Most people would agree today that over the last 30 years there has been a tremendous shift in the way companies compete, create value and prosper. One of the major forces driving these changes is increasing globalization, and another is the so-called "knowledge economy", where a company’s chief assets are, not so much its physical capital, as its talented employees and flexible processes facilitating the generation of new ideas and the ability to adapt quickly to change.

In the face of these changes, countries worldwide have been forced to adapt both their substantive intellectual property law and administrative proceedings to meet new challenges.

These changes have been reflected in the structures, policies and personnel of the Patent Offices of almost all of the so-called developed countries. Although the future is rarely a straight line running through the present from the past, we can nevertheless glean some interesting insights from these recent developments and risk some projections for the future. With the 1980 US decision to allow living organisms to be patented, and the 1981 decision on patentability of software, precedents were set to allow the technology boom to occur. Stephen Hawking has said "the world has changed far more in the last 100 years than in any other period in history. The reason is not political or economic – it is technological". Worldwide applications for patents in 1985 amounted to a little over 1 million. In 1999 they amounted to 7 million. In Brazil alone we have seen an enormous increase in the filing of patent applications. In 2001 (up to May) more applications were filed in Brazil than during the entire period from 1980 to 1995. This is undoubtedly due to the 1996 IP Law that finally permitted the patentability of pharmaceuticals and of other subject matter not previously patentable.

Companies riding on the crest of the technology wave, be it information technology or biotechnology, probably the two greatest growth areas in the knowledge economy, naturally want to protect their investments on a worldwide basis, especially since "knowledge" today can be copied and transferred quickly, cheaply and easily.
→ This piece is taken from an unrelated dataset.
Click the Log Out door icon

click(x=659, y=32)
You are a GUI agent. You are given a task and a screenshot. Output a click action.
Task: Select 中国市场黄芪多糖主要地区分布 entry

The response by the US to the challenge of protecting patents and new knowledge has been active lobbying with the WTO, and at the same time huge investments in its Patent Office, with some 2400 patent examiners. In the last few years well over 500 new examiners alone have been hired for the technology center that examines software, computer and business methods. In contrast, the Brazilian Patent Office, with only approximately 85 examiners, hired 65 new examiners this year, 30 of whom are specialists in the chemical and pharmaceutical area. The Supreme Court considered the hiring partly unconstitutional and so the under-manning continues. These two very different pictures help us to understand some of the problems that Brazil is going to face over the next few years. One of the concerns is the delay in prosecution and the likely poor quality of the resulting patents. It must be stated, however, that the current Patent Office administration is taking courageous and forceful efforts to improve the situation, notwithstanding the adverse conditions that prevail at this time.
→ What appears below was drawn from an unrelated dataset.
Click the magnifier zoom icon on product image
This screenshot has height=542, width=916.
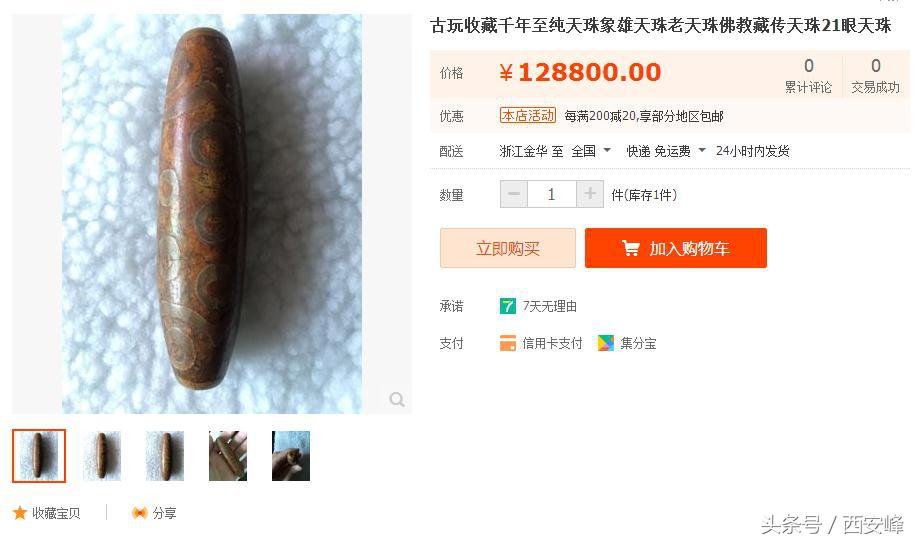click(397, 399)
Recent political decisions may well influence future trends in Brazil. The long-debated 1996 IP law has been weakened by a Provisional Measure, a tool that the President can use without the interference of Congress. This Measure, that became law, has intentionally slowed down and adversely affected pending patent applications in the pharmaceutical field. The current Patent Law is also being interpreted in a manner that facilitates the "busting" of patents. It states that whenever patent rights are exercised in "an abusive manner" compulsory licenses shall be granted. Furthermore, it states that in situations of "national emergency or public interest" by an act of the Executive Branch of the Government a compulsory license shall be granted ex-oficio. This has been called the "busting" of patents.
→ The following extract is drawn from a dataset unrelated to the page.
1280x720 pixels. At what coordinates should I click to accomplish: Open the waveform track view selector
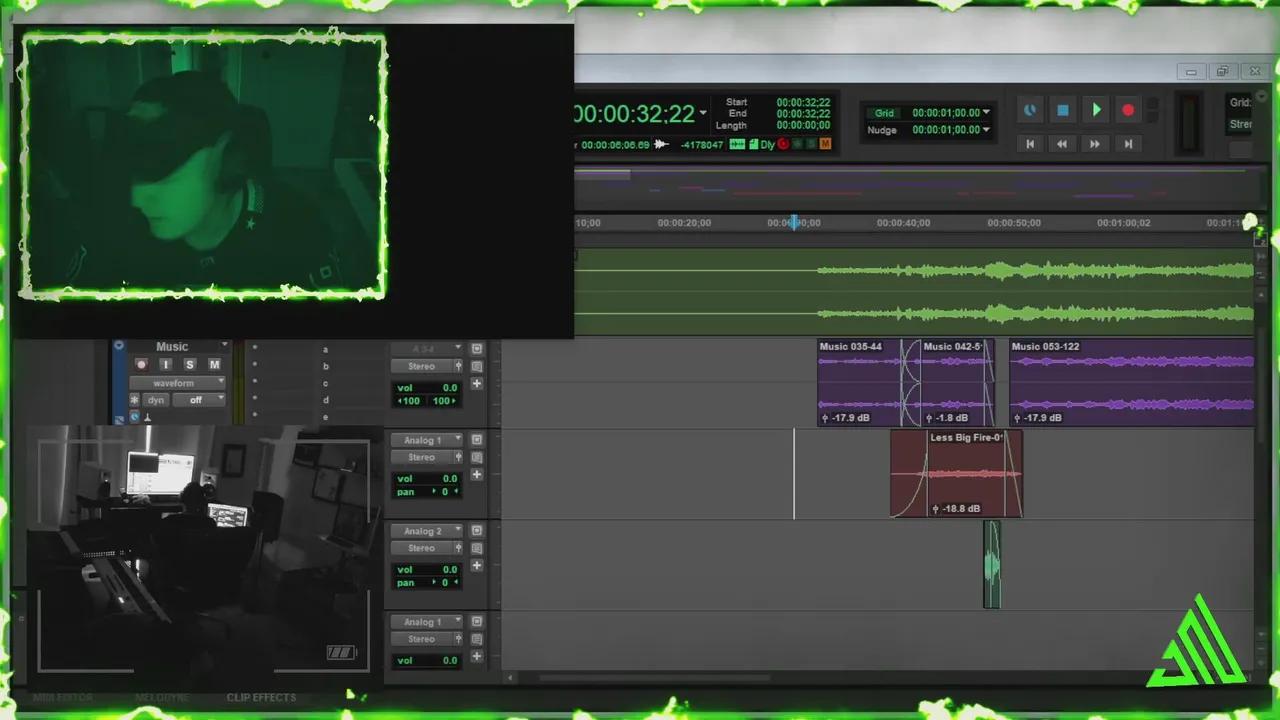click(188, 383)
This effort to "bust" patents for social purposes may be a matter of misplaced compassion. The AIDS virus is mutating so quickly that the effective medicines of today may not work a few years from now. Already there is evidence that some research companies are shifting resources from AIDS to cardiac, cancer and other research targets.

If the political leadership in Brazil should take on a more socialist mantle, the chances are that even more patents will be "busted" in the name of social welfare. It is evident that private enterprise, within the present economic model adopted in most parts of the world, requires a return on investment. How much that return should be is a matter for debate, but the trend towards "patent-busting" in so-called underdeveloped and developing countries in the name of social welfare and equality will certainly provoke a re-thinking on the part of those who make research decisions, both abroad and in Brazil. It could also have a detrimental effect on the patent system as a whole.

For this reason, the dichotomy "return on investment – social conscience" is one that governments and companies will be looking at very hard in the next few years, in order to develop an economic model that answers the needs of all involved, not just in Brazil but across the entire global community.